Access to the IPv4 net for IPv6-only systems, was: Re: WG Action: Conclusion of IP Version 6 (ipv6)

Thu Oct 4 12:36:18 UTC 2007

On 4-okt-2007, at 13:36, Eliot Lear wrote:

>>> That isn't actually true.  I could move to IPv6 and deploy a NAT-PT
>>> box to give my customers access to the v4 Internet regardless of
>>> whatever the rest of the community thinks.

>> And then you'll see your active FTP sessions, SIP calls, RTSP
>> sessions, etc fail.

> Somehow we made it work for v4.  How did that happen?

(Hm, RTSP fails miserably when I use NAT on my Cisco 826...)

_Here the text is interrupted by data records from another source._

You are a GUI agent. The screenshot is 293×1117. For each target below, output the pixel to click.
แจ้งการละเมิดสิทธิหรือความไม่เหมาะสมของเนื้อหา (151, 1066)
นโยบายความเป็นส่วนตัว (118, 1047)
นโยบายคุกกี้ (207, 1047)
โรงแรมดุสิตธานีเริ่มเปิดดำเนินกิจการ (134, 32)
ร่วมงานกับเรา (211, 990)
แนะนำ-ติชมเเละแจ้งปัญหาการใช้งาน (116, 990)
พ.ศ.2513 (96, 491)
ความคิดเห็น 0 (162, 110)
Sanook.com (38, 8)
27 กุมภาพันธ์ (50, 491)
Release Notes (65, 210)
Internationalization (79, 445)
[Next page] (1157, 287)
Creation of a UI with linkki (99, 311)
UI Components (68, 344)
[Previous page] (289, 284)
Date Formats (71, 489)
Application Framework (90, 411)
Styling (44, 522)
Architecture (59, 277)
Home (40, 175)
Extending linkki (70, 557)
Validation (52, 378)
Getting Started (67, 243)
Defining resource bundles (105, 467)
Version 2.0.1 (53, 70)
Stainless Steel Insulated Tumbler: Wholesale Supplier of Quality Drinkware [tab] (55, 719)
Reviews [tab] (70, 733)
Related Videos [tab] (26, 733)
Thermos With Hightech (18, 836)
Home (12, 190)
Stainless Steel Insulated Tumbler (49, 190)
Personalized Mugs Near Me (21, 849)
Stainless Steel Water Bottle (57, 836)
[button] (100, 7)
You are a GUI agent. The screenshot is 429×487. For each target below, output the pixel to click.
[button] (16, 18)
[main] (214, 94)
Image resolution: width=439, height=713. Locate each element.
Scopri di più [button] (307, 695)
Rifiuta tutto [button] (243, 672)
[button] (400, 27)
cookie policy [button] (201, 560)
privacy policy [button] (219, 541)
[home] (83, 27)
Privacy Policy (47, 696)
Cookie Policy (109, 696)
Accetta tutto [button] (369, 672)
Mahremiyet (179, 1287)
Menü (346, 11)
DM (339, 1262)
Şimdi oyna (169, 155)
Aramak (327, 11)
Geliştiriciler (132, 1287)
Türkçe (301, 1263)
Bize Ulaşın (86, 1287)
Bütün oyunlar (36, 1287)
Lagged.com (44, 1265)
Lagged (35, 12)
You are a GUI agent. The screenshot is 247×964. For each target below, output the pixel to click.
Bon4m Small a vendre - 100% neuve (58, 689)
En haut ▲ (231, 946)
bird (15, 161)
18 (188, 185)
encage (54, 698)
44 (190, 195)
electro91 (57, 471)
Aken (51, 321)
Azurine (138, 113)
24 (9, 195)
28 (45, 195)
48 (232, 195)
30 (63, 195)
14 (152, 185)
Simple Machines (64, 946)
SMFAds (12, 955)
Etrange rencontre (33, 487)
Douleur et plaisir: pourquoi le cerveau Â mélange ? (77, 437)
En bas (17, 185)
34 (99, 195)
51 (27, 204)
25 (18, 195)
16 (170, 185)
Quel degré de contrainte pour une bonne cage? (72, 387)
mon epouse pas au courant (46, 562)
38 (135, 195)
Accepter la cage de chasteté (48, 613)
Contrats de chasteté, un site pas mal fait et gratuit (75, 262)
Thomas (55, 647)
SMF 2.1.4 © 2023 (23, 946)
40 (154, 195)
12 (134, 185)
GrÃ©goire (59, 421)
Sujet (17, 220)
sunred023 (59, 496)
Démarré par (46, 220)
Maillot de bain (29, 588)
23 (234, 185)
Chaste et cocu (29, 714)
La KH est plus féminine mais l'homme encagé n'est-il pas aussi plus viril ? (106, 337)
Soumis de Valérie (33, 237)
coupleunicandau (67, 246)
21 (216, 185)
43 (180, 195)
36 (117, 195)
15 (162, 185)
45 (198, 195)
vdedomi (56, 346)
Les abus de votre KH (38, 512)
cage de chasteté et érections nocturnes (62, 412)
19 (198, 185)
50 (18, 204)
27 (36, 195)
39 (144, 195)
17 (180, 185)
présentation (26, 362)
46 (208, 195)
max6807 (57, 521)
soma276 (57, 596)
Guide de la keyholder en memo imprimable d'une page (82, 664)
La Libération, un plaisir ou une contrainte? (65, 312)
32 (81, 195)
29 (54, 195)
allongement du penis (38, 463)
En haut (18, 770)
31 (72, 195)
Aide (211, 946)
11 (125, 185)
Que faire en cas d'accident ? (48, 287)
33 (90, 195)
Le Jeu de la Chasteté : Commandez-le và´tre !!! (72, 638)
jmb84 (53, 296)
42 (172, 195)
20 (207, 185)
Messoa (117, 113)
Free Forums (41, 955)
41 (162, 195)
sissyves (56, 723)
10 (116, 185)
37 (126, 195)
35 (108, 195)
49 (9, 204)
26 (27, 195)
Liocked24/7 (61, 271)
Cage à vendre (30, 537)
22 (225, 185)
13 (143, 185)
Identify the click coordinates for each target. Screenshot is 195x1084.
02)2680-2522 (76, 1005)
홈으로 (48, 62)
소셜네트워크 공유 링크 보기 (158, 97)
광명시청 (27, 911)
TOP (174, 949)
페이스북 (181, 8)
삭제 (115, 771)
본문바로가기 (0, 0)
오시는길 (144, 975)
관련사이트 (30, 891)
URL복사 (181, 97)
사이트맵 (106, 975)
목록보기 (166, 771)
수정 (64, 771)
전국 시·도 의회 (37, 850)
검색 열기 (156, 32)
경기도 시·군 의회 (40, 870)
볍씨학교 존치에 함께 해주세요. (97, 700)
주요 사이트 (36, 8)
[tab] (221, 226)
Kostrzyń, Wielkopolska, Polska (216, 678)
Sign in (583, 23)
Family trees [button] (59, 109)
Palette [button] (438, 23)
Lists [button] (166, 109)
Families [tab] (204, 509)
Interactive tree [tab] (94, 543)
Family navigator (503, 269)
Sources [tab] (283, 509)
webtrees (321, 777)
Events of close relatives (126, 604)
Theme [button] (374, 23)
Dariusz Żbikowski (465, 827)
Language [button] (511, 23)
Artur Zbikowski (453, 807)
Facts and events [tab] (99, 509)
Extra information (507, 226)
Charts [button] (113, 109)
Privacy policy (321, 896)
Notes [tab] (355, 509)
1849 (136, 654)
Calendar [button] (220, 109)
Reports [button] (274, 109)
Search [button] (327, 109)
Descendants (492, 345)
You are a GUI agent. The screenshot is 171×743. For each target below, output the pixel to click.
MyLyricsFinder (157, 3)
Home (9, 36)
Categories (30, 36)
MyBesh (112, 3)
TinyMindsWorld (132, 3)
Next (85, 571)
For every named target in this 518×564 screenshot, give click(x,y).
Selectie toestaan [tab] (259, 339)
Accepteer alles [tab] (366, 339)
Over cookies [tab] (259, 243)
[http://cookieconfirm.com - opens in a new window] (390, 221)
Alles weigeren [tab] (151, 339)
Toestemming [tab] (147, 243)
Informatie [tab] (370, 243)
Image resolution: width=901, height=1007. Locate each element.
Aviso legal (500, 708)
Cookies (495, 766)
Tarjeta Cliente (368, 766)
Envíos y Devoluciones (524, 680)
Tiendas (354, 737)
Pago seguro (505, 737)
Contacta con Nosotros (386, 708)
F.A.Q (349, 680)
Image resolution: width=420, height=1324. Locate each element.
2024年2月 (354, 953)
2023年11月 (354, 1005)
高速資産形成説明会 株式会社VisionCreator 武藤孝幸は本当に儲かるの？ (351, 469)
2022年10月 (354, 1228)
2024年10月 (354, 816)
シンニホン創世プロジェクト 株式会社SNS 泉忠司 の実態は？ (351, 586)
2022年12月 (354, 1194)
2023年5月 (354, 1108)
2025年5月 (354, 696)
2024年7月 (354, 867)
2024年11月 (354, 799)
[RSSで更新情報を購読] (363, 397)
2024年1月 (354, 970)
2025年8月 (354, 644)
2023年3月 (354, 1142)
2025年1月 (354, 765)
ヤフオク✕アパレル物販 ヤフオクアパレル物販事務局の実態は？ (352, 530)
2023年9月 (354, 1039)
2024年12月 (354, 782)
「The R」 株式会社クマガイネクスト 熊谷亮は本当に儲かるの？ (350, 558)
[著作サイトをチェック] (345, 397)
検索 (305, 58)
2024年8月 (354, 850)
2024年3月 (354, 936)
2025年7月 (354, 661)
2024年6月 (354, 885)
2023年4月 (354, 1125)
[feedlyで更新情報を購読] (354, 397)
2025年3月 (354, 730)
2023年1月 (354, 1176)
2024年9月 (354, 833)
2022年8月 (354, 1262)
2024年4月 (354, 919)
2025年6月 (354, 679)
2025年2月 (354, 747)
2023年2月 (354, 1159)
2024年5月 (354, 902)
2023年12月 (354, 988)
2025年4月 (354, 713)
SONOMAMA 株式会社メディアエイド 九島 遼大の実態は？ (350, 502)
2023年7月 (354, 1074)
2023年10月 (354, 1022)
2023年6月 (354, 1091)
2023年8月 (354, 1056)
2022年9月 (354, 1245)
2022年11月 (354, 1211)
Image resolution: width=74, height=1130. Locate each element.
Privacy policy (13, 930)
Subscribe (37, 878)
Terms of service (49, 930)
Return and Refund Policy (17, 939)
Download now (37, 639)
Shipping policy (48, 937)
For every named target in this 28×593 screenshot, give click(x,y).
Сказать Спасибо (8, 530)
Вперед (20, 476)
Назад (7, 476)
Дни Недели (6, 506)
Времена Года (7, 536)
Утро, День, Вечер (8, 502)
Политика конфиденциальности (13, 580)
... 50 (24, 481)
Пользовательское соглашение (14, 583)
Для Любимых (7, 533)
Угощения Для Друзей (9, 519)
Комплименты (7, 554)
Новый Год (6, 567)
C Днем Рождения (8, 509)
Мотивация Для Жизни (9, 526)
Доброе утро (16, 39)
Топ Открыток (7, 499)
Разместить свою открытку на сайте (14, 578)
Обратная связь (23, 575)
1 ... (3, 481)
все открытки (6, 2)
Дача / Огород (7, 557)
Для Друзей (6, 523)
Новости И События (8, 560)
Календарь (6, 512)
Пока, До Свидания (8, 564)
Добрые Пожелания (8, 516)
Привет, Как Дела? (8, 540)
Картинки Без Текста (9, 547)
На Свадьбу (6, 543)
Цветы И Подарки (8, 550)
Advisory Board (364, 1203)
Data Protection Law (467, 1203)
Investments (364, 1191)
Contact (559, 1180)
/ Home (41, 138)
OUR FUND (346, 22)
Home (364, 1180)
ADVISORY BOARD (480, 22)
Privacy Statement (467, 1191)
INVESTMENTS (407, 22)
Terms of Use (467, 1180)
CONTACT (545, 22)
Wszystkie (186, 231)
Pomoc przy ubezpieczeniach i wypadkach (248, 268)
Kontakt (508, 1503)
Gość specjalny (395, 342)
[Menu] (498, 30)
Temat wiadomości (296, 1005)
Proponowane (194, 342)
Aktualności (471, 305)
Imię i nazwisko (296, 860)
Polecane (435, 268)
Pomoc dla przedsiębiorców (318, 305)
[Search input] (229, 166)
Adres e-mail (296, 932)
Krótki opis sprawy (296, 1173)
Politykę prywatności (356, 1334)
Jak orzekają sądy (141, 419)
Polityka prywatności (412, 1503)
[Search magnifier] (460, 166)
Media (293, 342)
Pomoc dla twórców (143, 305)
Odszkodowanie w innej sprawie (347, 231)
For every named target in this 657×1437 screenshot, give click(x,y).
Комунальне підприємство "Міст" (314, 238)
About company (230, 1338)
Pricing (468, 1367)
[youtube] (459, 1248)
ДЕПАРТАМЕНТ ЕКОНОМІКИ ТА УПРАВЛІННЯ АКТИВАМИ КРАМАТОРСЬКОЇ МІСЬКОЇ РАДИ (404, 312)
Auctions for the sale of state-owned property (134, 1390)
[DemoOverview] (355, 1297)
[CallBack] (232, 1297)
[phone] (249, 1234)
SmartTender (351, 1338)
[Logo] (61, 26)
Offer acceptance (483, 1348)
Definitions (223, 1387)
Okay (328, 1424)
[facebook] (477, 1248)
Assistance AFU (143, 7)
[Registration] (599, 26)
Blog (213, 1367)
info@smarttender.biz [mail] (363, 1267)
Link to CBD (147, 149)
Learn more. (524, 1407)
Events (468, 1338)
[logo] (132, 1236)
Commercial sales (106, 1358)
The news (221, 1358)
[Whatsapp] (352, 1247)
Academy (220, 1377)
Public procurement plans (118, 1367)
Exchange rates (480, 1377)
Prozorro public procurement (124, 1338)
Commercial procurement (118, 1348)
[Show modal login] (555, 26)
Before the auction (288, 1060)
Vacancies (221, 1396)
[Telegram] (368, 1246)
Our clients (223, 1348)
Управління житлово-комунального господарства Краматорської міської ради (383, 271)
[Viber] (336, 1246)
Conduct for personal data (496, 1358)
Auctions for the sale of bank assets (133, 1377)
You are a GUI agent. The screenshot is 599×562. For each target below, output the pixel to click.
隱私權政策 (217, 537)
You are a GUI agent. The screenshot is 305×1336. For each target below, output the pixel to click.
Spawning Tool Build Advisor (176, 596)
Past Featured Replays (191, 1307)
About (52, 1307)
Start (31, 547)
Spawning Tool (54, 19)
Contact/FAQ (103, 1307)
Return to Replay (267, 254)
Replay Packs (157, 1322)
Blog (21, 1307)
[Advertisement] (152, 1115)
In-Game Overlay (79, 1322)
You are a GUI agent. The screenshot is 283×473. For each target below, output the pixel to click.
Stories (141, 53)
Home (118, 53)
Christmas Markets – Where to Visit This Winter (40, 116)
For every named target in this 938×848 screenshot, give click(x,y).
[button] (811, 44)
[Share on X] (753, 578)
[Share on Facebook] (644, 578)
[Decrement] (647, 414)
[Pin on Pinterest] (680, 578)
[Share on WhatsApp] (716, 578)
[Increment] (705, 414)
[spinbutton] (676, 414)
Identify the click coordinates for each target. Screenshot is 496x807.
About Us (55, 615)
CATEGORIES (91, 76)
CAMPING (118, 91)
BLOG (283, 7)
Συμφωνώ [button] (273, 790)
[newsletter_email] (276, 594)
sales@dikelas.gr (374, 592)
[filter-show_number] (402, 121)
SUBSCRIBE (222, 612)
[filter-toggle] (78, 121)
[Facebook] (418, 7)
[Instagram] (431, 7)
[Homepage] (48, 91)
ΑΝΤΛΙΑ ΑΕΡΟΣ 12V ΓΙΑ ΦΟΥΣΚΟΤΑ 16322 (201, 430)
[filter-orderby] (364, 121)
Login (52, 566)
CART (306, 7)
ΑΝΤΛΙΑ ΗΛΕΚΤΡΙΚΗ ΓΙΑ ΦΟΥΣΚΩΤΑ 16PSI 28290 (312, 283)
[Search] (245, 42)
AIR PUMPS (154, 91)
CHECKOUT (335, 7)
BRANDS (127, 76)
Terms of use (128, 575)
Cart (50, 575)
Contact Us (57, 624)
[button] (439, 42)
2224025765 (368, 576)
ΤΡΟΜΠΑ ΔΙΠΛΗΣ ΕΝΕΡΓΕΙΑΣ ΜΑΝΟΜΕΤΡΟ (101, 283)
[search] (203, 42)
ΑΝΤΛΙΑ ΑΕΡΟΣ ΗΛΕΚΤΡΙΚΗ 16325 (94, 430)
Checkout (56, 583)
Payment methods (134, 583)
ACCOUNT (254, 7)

Well, if 95% of the people in a position to do this think it's worth  
repeating this effort for IPv6, my objections aren't going to stop  
them. But if the majority or even a significant minority don't want  
to play, then IPv6 NAT is going to work a lot worse than IPv4 NAT.  
And although it's clear that some people want IPv6 NAT, IPv6 NAT is  
not nearly as useful as IPv4 NAT, because IPv6 has more than enough  
addresses for any conceivable use without it.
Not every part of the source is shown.